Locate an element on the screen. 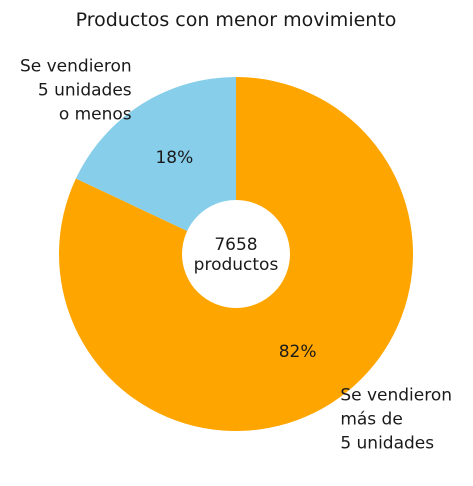 This screenshot has width=473, height=486. slice-1-percent: 18% is located at coordinates (174, 158).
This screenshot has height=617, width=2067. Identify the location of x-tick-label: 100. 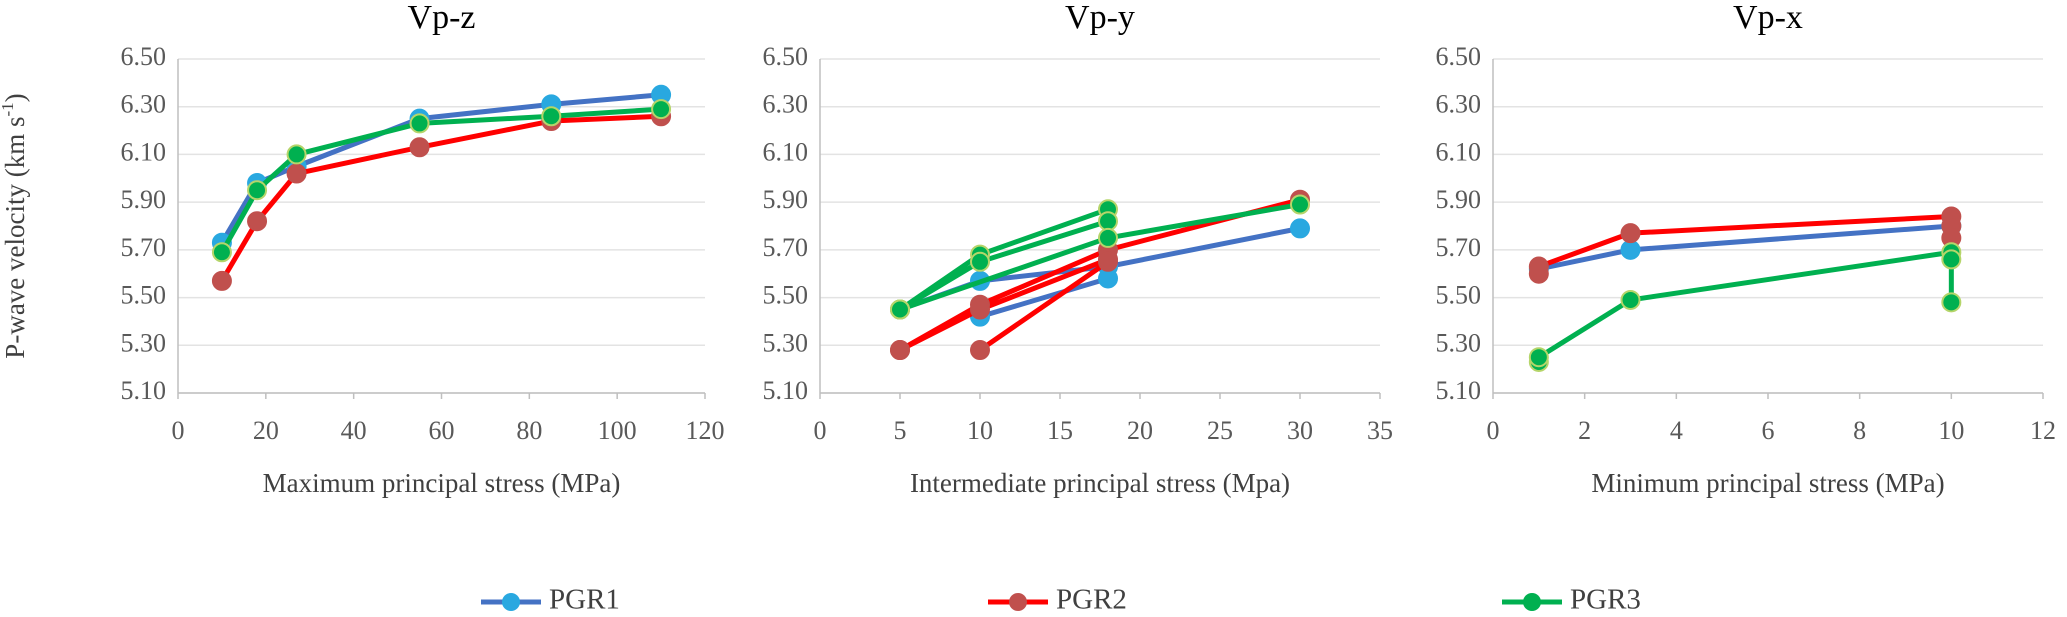
(618, 430).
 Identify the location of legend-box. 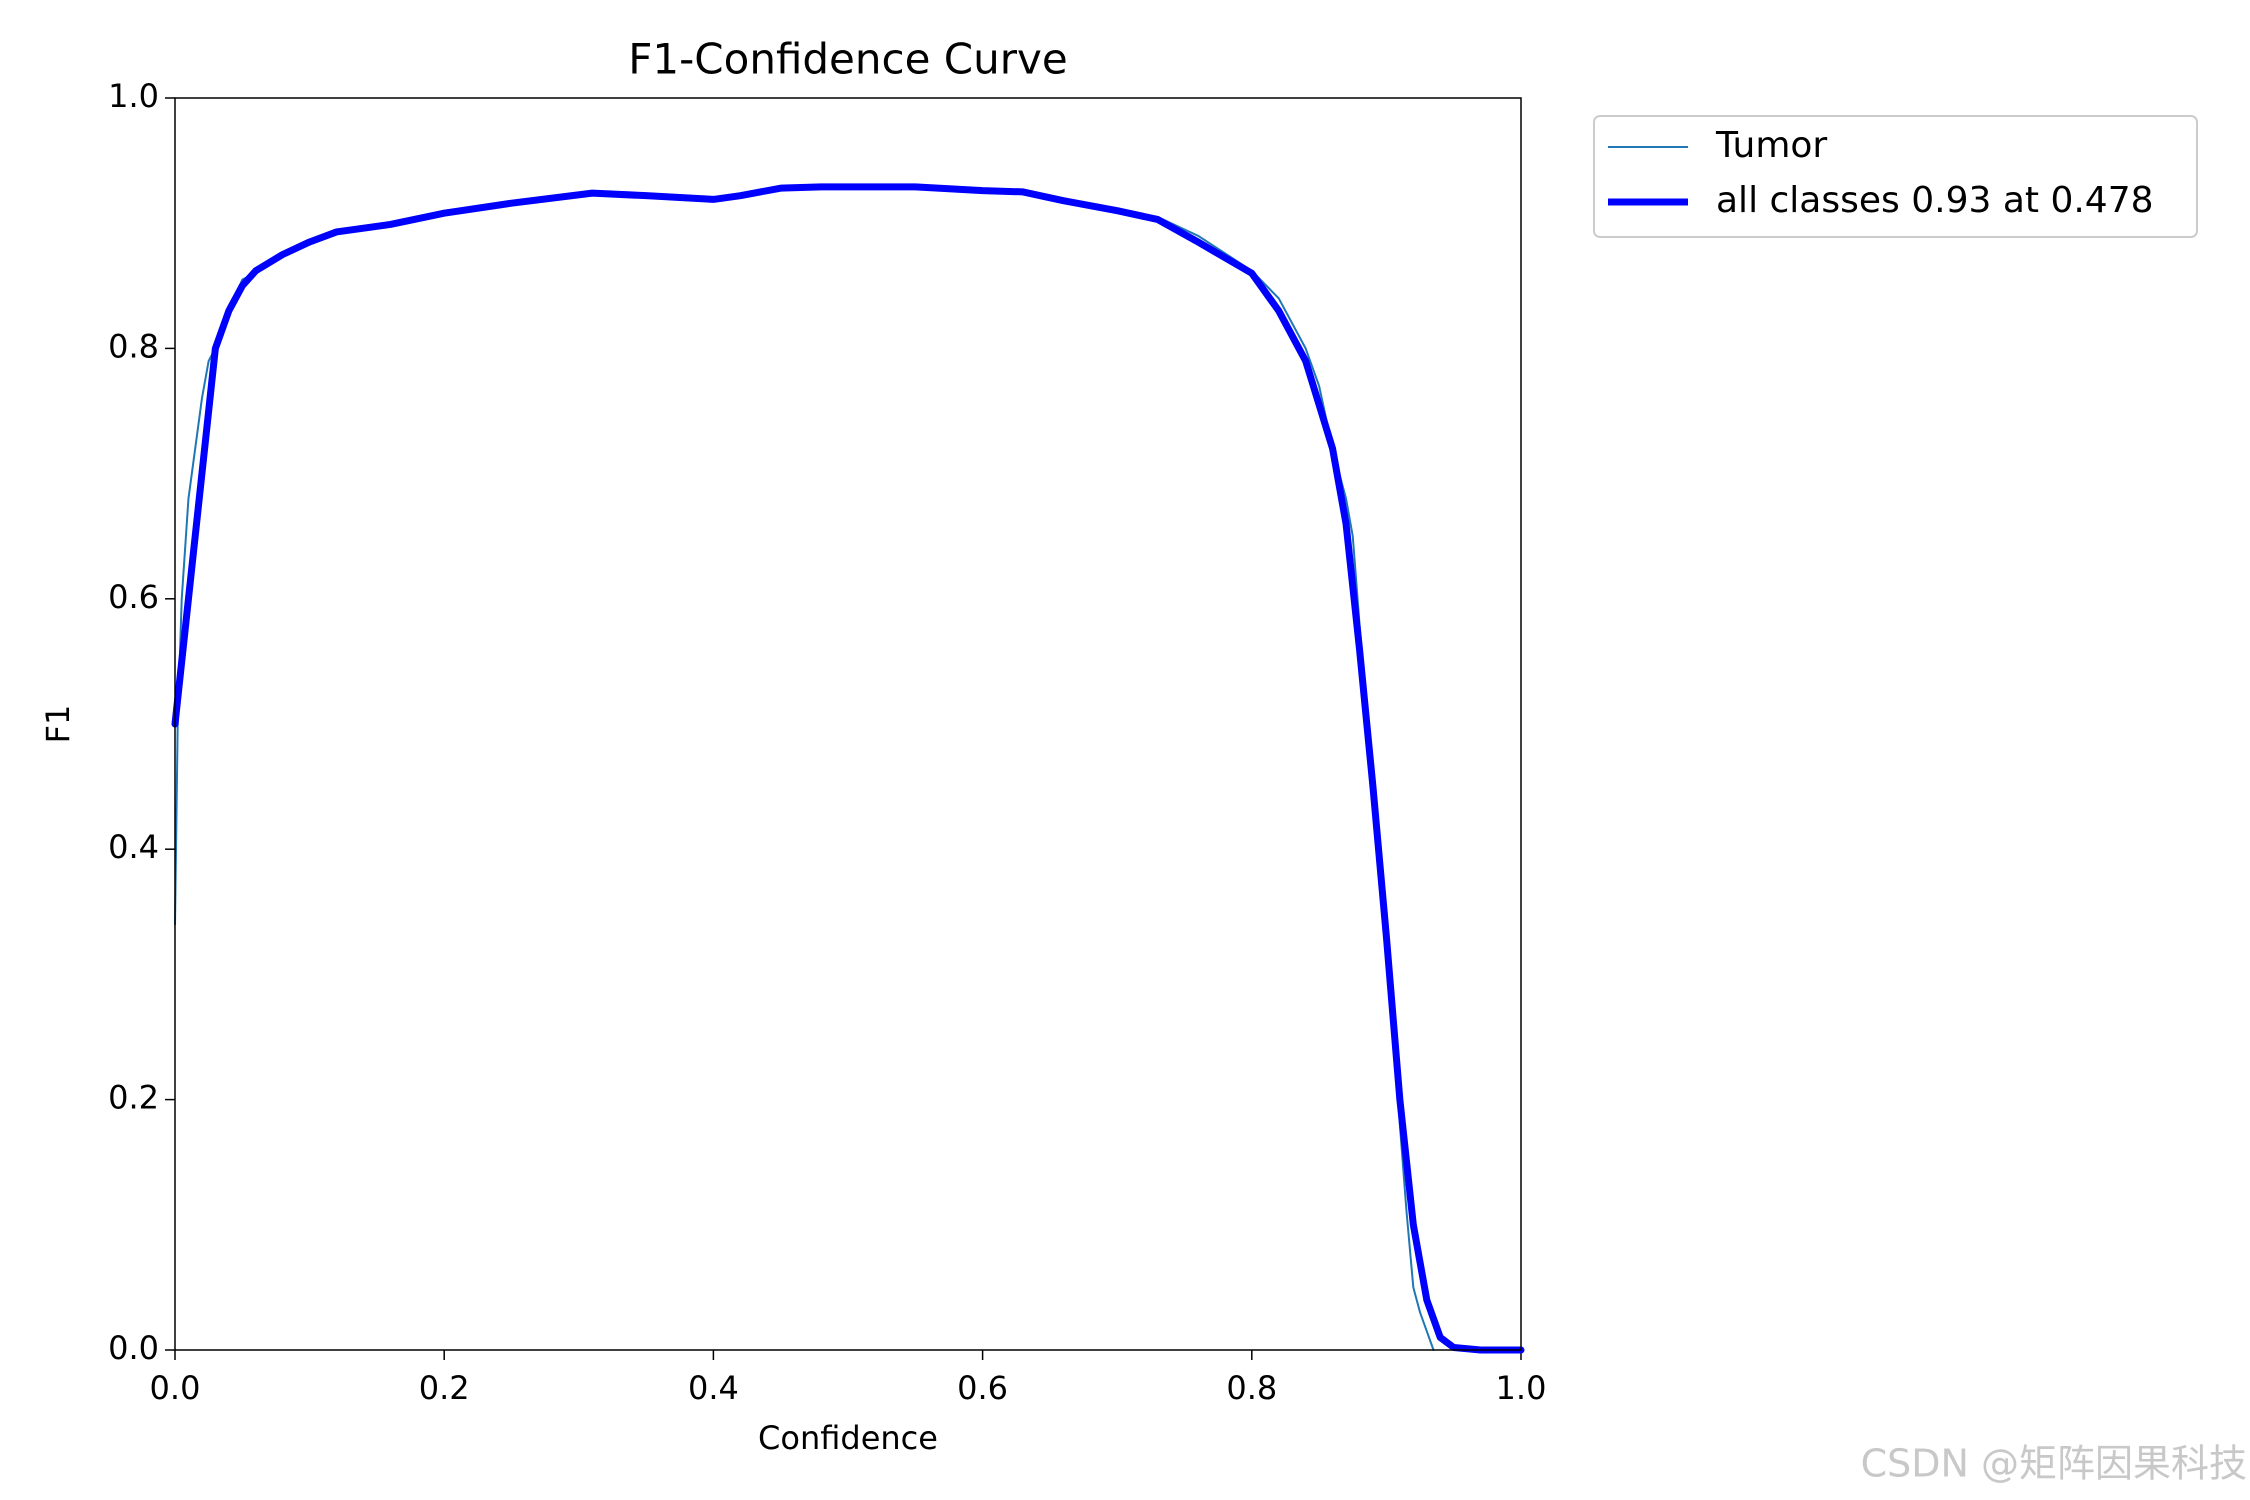
(1896, 176).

......

Can you output every line from the one containing "This screenshot has height=617, width=2067." through the last line above as a numbered list, skipping any blank lines and leaving out the pictures?

1. This screenshot has height=617, width=2067. Identify the location of x-tick-label: 100. 
2. (618, 430).
3.  Identify the location of legend-box. 
4. (1896, 176).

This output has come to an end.